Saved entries
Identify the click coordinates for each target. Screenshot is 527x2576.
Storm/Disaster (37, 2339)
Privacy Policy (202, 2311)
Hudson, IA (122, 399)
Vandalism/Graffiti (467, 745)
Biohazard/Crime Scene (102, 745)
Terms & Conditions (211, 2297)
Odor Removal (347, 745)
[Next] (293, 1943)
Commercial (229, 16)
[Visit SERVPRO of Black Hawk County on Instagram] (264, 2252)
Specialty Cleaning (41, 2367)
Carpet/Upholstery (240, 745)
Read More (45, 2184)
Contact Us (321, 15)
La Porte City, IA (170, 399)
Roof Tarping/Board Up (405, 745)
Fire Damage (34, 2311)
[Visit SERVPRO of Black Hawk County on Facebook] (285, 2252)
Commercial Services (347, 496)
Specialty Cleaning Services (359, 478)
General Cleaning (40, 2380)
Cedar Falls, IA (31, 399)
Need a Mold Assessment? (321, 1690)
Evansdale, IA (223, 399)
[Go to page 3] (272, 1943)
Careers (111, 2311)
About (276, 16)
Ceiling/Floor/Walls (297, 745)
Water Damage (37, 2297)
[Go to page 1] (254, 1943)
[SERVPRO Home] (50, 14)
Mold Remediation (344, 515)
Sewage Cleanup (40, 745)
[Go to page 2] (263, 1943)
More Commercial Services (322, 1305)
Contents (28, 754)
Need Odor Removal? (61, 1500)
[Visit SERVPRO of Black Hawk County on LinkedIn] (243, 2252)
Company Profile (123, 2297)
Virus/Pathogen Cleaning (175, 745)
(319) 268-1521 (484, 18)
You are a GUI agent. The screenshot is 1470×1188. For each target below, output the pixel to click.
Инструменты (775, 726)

---

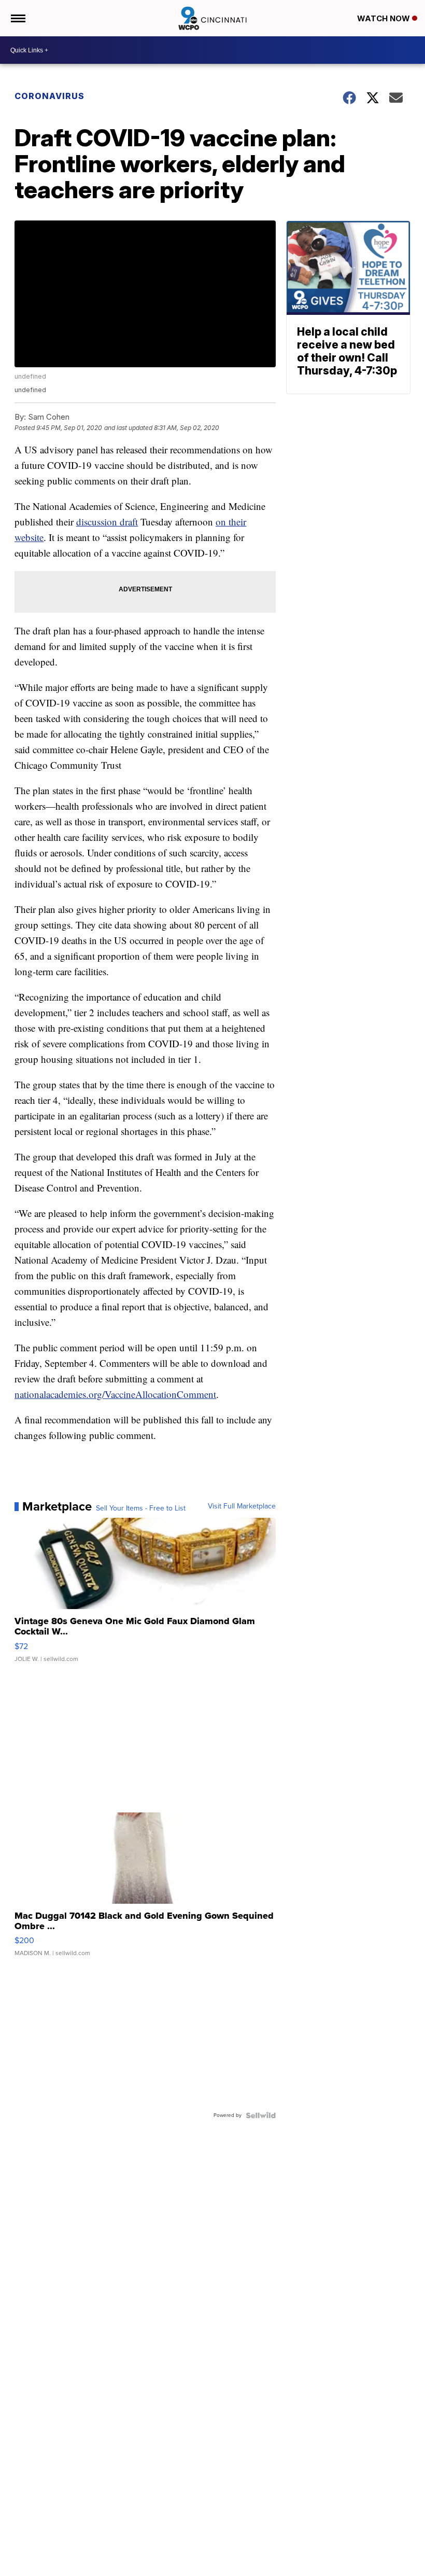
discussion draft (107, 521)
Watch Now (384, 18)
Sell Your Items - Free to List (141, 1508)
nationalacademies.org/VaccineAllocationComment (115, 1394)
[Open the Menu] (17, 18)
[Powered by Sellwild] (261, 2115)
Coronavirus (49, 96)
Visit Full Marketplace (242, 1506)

* * *

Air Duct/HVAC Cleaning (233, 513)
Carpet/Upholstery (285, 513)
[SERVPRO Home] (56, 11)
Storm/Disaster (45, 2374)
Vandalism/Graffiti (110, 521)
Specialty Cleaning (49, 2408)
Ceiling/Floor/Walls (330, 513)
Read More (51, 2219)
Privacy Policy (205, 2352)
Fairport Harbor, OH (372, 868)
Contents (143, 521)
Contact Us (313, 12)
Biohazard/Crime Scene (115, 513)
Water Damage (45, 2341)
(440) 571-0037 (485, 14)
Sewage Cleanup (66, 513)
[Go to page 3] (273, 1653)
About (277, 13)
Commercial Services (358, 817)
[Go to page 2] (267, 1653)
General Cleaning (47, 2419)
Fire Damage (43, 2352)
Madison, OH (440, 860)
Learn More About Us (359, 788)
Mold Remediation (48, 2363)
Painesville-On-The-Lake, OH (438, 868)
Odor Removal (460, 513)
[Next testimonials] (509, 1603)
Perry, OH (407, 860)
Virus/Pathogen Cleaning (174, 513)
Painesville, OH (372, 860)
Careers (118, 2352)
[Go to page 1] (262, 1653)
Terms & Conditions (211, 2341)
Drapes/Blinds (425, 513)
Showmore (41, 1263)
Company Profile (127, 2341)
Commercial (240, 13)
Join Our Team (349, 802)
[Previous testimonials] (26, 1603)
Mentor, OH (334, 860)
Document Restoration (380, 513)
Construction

-- Problem --
For the word "Painesville", return every line of the records that holds it.

-- Result of the exercise --
Painesville-On-The-Lake, OH (438, 868)
Painesville, OH (372, 860)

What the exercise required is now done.